• _Extracted records_
BEGIN

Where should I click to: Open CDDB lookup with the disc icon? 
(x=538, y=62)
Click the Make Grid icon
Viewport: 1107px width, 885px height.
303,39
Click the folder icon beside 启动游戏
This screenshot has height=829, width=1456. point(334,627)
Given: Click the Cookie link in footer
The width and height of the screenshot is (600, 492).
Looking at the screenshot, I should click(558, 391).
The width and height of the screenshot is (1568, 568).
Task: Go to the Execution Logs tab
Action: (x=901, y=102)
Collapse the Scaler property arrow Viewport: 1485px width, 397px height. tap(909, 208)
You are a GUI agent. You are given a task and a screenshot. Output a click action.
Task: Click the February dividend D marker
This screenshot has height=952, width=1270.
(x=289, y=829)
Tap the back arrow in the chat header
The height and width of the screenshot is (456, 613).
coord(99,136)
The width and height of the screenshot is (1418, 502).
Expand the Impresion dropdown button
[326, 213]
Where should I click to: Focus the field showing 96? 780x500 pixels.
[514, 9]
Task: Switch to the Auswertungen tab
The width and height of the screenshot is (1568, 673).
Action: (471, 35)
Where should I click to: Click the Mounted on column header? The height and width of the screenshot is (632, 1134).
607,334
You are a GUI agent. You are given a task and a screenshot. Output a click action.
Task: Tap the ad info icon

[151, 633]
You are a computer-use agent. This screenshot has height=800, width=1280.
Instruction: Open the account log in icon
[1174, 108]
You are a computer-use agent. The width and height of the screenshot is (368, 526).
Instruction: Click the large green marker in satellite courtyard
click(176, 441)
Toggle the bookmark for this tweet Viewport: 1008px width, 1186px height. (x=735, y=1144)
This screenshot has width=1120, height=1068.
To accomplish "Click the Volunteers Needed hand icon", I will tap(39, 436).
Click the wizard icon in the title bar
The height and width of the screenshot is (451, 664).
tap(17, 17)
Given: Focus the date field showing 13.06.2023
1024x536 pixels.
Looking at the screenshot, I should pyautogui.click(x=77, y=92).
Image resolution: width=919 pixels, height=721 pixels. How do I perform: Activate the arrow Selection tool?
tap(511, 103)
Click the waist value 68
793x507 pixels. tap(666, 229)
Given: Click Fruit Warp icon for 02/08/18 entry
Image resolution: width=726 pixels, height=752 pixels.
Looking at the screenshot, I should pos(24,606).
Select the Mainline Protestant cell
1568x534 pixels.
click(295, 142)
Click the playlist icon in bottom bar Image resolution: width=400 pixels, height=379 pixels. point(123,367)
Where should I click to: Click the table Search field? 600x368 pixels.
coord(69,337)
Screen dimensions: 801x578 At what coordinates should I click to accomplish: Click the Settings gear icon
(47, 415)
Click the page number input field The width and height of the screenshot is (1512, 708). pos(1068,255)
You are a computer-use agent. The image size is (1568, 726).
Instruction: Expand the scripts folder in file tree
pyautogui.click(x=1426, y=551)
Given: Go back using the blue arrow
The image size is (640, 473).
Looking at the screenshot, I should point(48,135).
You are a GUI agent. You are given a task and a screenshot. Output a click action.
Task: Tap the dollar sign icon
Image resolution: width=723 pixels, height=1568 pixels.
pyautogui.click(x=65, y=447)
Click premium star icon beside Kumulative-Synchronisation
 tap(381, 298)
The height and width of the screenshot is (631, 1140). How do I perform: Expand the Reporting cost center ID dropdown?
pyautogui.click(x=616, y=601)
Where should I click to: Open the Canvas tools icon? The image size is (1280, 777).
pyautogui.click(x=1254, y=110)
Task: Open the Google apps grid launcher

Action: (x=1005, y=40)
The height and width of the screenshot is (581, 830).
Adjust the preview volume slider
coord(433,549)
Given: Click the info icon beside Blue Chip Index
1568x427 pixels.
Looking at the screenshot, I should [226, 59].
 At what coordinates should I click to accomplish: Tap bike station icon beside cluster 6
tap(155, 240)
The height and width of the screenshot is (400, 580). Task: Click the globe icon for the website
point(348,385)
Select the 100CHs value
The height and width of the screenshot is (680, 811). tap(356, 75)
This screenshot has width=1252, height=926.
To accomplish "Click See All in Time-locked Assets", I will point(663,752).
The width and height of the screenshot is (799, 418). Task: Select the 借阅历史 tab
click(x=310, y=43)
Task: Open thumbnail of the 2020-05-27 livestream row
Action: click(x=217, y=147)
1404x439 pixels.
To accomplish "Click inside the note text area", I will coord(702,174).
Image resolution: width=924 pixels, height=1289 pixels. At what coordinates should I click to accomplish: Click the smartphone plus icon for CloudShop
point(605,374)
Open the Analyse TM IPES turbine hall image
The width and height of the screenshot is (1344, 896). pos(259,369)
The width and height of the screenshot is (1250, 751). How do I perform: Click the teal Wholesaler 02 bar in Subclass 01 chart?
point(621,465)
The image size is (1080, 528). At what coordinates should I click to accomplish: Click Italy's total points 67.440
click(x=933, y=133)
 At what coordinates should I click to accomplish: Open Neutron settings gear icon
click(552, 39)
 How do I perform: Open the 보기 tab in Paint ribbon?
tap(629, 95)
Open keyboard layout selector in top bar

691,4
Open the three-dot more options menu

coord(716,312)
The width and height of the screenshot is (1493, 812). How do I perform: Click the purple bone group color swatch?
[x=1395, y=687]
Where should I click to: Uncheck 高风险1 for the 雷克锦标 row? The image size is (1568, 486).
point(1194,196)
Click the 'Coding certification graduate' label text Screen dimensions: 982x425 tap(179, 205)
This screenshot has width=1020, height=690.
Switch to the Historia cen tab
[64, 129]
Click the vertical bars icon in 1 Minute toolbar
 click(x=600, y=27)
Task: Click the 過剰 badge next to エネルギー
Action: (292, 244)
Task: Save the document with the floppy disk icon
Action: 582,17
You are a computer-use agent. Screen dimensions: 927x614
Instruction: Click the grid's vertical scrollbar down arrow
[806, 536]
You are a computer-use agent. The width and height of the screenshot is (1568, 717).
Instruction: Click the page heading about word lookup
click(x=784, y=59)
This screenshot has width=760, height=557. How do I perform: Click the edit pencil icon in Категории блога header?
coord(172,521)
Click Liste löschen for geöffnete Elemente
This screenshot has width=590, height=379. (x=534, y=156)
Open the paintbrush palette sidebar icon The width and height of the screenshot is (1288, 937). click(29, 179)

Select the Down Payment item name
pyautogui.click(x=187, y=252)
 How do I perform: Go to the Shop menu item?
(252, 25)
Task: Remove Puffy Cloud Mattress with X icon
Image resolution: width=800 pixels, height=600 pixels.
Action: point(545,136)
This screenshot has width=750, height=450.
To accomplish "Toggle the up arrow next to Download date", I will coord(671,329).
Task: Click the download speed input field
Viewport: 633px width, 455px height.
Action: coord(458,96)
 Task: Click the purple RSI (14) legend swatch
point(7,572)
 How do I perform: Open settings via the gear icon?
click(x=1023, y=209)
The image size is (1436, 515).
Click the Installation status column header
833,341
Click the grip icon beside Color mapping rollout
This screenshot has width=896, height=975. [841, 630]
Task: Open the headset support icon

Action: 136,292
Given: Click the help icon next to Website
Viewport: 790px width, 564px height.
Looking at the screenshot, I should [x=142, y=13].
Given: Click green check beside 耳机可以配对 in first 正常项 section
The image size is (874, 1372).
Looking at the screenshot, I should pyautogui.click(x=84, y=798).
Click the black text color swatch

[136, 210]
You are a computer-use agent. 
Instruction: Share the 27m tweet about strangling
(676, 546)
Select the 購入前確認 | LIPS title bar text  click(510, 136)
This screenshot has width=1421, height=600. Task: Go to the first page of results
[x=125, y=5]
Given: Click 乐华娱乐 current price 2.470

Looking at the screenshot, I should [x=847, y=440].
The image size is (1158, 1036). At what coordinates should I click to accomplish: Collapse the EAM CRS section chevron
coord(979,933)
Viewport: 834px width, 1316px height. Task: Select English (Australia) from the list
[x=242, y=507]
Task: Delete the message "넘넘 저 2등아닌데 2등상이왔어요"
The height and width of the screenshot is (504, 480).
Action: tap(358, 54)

END

• _Work instruction_
Please go through the data above and copy each line containing the word "input".

• _Task result_
Click the page number input field The width and height of the screenshot is (1512, 708). pos(1068,255)
Task: Click the download speed input field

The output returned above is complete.